I’m going to do something surprising. This list will not feature any electric truck headlines, despite the topic owning 2021 headlines. It’s not that I’m turning a blind eye to it. My counterpart in content crime, Mr. Sickels, named decarbonization as the Fleet Equipment’s Truck Equipment Trend of the Year last week. It’s more than deserving and you should go check that story out if you missed it. The reality is that electric trucks are exciting, but they’re also 1% of the overall market (maybe).

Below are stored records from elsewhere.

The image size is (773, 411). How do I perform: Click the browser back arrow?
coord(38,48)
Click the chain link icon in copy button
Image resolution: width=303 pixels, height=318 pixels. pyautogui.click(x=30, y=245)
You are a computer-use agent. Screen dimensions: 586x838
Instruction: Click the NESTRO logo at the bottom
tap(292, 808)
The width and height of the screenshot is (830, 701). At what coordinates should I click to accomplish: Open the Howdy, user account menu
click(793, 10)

So, this post features the biggest headlines that impacted your business this year.
Here we go.
Next-gen truck launches
Both Peterbilt and Kenworth came out swinging in 2021 with the launch of their next-gen Model 579 and T680, respectively.

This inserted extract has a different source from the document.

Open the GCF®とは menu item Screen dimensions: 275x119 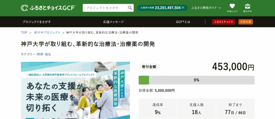[183, 22]
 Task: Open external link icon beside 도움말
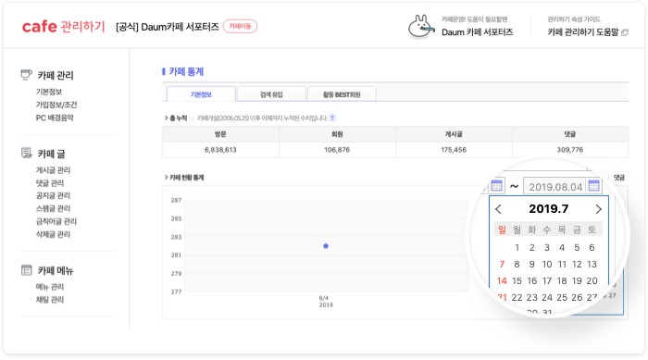coord(625,32)
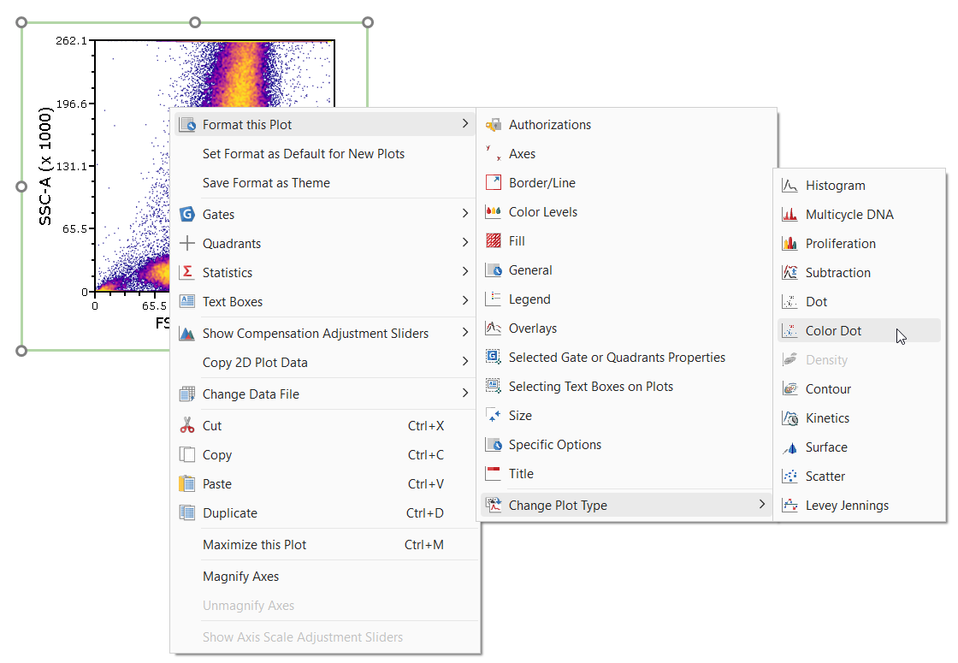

Peterbilt’s next-gen Model 579 touted a new design that offered up to 7% fuel economy gain on a like-for-like spec basis compared to the previous Model 579 iteration. Inside the truck, a 15-in. digital display features a customizable user interface (UI). Speaking of visuals, Peterbilt was also the first time we saw a Digital Vision System (Stoneridge’s cameras built right into the Model 579 mirrors) offered from an OEM factory floor.
For Kenworth’s part, the next-gen T680 aerodynamic design that boasts a 6% fuel efficiency increase over the previous T680 iteration. Also noteworthy is the Kenworth ADAS features, a system that combines lane keeping assist with advanced adaptive cruise functionality. Another stand-out external feature is the optional fully LED headlamps, a first for the Kenworth T680.
We had the chance to kick the tires on both and bring you the equipment details.
On the Western Star front, 2020’s 49X launch heralded the advent of its X-Series, though we didn’t know that at the time. This year’s introduction of the Western Star 47X made it clear. The 47X is aimed squarely at the larger construction market–offering fits and features for applications like mixers, cranes and dumps, along with configurations that can meet demanding and varied bridge laws.
OEMs, rev your diesel engines
Early in the year, Daimler Trucks and Cummins announced a blockbuster partnership that will see Cummins investing in the further development of medium-duty engine systems for Daimler Trucks and Buses and the global production and deliver said engines by Cummins for Daimler Trucks and Buses beginning in the second half of the decade. The announcement speaks to Cummins continued commitment to squeeze out even more fuel efficiency and Daimler Trucks’ focus to deliver a zero-emissions rolling product lineup by 2039. (Editor’s note: Yes, this one snuck in from medium-duty, but in my defense, while MD-focused, it has potential to have a heavy-duty impact. Click here to read what Jennifer Rumsey, Cummins president and chief operating officer, had to say about partnership.)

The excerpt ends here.